Facebook & # 39; Gatekeepers & # 39; be able to spy and ban

So yes, for the launch of a payment ecosystem, Facebook has more boxes checked with its launch partners. But then we come back to the fact that these "partners" each have paid $ 10 million for the pleasure.

Facebook has stated that it does not intend to control Libra (or GlobalCoin, FacebookCoin or ZuckerBucks if you prefer?). Instead, it will gradually launch the governance for the Libra Foundation & # 39;, which mainly consists of all these launch partners.

Uber certainly did not need to pay $ 10 million to accept the coin for ride-sharing services. Visa did not have to pay for a ramp either. A more likely scenario will see that Facebook companies like these are associated with the project.

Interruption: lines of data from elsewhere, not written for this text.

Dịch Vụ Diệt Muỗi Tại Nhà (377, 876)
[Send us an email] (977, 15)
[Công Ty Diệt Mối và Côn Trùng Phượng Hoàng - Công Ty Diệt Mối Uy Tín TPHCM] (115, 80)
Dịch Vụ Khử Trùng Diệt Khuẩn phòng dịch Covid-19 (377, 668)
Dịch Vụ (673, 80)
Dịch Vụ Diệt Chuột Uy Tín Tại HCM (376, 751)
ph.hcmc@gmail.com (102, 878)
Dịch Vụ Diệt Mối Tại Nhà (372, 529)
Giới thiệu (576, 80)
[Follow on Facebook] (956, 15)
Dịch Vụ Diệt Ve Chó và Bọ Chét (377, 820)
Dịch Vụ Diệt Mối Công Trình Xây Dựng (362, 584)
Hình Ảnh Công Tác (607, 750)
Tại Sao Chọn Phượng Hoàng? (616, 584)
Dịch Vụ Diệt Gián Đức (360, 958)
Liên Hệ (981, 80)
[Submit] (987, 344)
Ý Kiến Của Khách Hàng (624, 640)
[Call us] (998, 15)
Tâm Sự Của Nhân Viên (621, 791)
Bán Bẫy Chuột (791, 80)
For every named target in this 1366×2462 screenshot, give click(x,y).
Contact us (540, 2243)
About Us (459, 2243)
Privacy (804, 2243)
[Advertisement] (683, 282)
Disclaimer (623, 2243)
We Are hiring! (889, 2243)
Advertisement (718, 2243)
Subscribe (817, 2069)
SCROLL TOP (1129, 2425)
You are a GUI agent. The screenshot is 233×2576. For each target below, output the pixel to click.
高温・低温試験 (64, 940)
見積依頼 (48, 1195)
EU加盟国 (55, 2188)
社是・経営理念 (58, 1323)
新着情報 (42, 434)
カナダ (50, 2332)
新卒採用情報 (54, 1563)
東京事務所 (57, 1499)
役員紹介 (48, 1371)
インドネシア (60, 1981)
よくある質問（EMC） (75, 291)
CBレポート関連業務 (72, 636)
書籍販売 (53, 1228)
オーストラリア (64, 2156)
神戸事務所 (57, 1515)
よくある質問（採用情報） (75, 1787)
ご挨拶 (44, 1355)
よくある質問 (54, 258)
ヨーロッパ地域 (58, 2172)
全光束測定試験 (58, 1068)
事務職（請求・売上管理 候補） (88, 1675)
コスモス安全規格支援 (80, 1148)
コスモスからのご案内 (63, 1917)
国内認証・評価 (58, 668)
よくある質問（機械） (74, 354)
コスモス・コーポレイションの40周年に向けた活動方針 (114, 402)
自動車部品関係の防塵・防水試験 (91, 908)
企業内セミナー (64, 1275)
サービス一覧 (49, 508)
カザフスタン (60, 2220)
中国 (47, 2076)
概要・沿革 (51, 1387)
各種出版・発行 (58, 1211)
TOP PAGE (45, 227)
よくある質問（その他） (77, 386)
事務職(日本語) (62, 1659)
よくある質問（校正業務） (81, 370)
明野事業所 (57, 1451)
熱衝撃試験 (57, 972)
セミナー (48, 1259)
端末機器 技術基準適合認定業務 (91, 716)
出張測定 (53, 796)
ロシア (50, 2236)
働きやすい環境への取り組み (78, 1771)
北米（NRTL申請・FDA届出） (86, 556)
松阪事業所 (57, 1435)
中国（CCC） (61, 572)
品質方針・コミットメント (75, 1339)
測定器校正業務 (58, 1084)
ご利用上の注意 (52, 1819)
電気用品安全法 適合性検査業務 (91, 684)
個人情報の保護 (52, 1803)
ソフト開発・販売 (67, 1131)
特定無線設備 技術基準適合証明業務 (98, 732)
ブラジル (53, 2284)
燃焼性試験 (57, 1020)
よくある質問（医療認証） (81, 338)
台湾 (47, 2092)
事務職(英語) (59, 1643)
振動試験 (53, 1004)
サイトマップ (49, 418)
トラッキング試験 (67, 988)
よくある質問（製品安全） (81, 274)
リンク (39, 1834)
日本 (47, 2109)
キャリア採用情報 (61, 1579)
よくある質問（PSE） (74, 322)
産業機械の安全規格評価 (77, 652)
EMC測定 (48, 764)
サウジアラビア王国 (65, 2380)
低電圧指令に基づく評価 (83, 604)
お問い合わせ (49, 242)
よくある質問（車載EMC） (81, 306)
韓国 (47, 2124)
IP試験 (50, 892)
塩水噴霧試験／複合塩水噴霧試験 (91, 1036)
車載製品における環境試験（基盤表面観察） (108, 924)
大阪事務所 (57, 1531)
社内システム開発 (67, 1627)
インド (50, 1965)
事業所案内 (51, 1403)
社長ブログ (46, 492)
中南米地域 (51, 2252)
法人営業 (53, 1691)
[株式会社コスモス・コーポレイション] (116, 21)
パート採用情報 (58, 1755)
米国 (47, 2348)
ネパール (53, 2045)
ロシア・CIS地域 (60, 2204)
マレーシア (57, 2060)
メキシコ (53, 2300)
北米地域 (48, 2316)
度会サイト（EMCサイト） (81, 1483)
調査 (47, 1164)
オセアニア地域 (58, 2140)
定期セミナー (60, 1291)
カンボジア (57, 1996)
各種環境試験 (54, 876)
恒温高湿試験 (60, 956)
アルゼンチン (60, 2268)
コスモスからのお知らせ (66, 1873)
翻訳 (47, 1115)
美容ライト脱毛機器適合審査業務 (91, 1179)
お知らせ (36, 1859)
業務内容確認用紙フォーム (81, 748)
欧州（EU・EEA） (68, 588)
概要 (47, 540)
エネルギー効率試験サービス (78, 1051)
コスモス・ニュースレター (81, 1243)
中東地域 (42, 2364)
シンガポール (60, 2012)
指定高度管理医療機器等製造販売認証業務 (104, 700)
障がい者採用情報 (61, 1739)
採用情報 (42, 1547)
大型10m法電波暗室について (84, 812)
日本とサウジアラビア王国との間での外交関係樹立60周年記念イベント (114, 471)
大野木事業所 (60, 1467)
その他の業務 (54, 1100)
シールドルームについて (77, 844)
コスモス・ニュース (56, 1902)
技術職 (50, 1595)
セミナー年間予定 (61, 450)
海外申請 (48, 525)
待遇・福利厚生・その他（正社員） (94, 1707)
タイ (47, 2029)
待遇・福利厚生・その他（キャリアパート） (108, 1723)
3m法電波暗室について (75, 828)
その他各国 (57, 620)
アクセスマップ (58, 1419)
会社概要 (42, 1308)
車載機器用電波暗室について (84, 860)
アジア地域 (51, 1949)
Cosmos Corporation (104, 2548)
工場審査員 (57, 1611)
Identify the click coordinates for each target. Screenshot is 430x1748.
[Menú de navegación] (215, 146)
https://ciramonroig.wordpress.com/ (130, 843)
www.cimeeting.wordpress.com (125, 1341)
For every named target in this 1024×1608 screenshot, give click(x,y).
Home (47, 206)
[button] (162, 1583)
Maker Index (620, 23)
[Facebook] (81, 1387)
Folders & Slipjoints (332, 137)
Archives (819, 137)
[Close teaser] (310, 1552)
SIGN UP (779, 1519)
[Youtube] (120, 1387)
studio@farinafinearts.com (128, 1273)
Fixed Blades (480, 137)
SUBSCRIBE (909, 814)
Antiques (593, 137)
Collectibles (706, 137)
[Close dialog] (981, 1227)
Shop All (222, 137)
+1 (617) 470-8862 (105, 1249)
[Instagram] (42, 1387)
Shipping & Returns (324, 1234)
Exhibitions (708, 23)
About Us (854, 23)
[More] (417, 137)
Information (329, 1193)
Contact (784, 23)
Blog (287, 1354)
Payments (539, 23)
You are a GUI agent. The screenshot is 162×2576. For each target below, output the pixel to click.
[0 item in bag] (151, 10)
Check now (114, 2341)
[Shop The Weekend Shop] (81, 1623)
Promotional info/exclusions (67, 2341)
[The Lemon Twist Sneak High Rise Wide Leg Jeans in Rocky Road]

So what do these companies pay for? (For now, we assume that non-profit did not pay and are really just token image improvers.)

$ 10M Surveillance Capitalism?

This is not a brave new world & # 39; of Boundless Practical Money, but a Big Brother & # 39; scenario. The current doormen of economy and technology are moving to preserve the power they see cryptocurrency erodes.

Uber could very easily start accepting Bitcoin 0 0 (or other crypto) payments without spending 10 million dollars. Is Facebook suddenly interested in financing and cryptocurrency? Or is it still treading the only way it knows, the computer industry.

As Coinshares & # 39; Meltem Demirors pointed out "this is less about payments and more about privacy and data collection. MONITORING CAPITALISM Y & # 39; ALL."

$ 10 million for access to all those Lovely data starts to sound like a good buy. And with the proposed level of KYC, it will really be some useful information.

It is perhaps more surprising that Facebook failed to find the desired 100 partners (backing the coin for $ 1 trillion) for launch.

Asked as OpenPrivacy Exec Director, Sarah Jamie Lewis, tweeted ]:

Can't wait for a crypto competition with Uber's ethics, the censorship resistance of Paypal and the centralization of Visa, all of which are tied together under proven privacy for Facebook.

Yes, maybe I would give one is also a miss.